PROBLEM REQUIREMENTS: Retype all of the lines below exactly as they appear.

Lines of data:
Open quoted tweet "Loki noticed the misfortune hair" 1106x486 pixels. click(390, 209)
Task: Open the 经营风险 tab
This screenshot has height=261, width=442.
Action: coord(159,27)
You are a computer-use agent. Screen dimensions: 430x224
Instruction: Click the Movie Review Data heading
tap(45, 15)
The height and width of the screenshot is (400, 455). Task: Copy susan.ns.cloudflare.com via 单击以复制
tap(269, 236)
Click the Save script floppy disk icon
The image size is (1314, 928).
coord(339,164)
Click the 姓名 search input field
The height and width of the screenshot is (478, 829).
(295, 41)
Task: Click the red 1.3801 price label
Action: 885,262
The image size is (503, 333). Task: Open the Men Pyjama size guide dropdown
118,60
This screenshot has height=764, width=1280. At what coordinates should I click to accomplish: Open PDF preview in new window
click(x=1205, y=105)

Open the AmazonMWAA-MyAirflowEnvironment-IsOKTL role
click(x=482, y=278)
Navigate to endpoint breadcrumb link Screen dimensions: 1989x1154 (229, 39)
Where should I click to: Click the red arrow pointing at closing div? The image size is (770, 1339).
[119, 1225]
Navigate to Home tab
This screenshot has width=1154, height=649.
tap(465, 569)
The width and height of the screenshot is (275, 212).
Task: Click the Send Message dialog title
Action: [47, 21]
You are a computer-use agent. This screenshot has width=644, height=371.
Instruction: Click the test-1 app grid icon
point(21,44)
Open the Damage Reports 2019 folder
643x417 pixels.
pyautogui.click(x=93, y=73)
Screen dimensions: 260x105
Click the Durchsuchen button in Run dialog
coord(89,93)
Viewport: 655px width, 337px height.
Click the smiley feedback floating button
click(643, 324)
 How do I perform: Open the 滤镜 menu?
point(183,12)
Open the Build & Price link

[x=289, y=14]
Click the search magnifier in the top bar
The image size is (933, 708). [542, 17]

EXERCISE ANSWER:
Open quoted tweet "Loki noticed the misfortune hair" 1106x486 pixels. click(390, 209)
Task: Open the 经营风险 tab
This screenshot has height=261, width=442.
Action: coord(159,27)
You are a computer-use agent. Screen dimensions: 430x224
Instruction: Click the Movie Review Data heading
tap(45, 15)
The height and width of the screenshot is (400, 455). Task: Copy susan.ns.cloudflare.com via 单击以复制
tap(269, 236)
Click the Save script floppy disk icon
The image size is (1314, 928).
coord(339,164)
Click the 姓名 search input field
The height and width of the screenshot is (478, 829).
(295, 41)
Task: Click the red 1.3801 price label
Action: 885,262
The image size is (503, 333). Task: Open the Men Pyjama size guide dropdown
118,60
This screenshot has height=764, width=1280. At what coordinates should I click to accomplish: Open PDF preview in new window
click(x=1205, y=105)

Open the AmazonMWAA-MyAirflowEnvironment-IsOKTL role
click(x=482, y=278)
Navigate to endpoint breadcrumb link Screen dimensions: 1989x1154 (229, 39)
Where should I click to: Click the red arrow pointing at closing div? The image size is (770, 1339).
[119, 1225]
Navigate to Home tab
This screenshot has width=1154, height=649.
tap(465, 569)
The width and height of the screenshot is (275, 212).
Task: Click the Send Message dialog title
Action: [47, 21]
You are a computer-use agent. This screenshot has width=644, height=371.
Instruction: Click the test-1 app grid icon
point(21,44)
Open the Damage Reports 2019 folder
643x417 pixels.
pyautogui.click(x=93, y=73)
Screen dimensions: 260x105
Click the Durchsuchen button in Run dialog
coord(89,93)
Viewport: 655px width, 337px height.
Click the smiley feedback floating button
click(643, 324)
 How do I perform: Open the 滤镜 menu?
point(183,12)
Open the Build & Price link

[x=289, y=14]
Click the search magnifier in the top bar
The image size is (933, 708). [542, 17]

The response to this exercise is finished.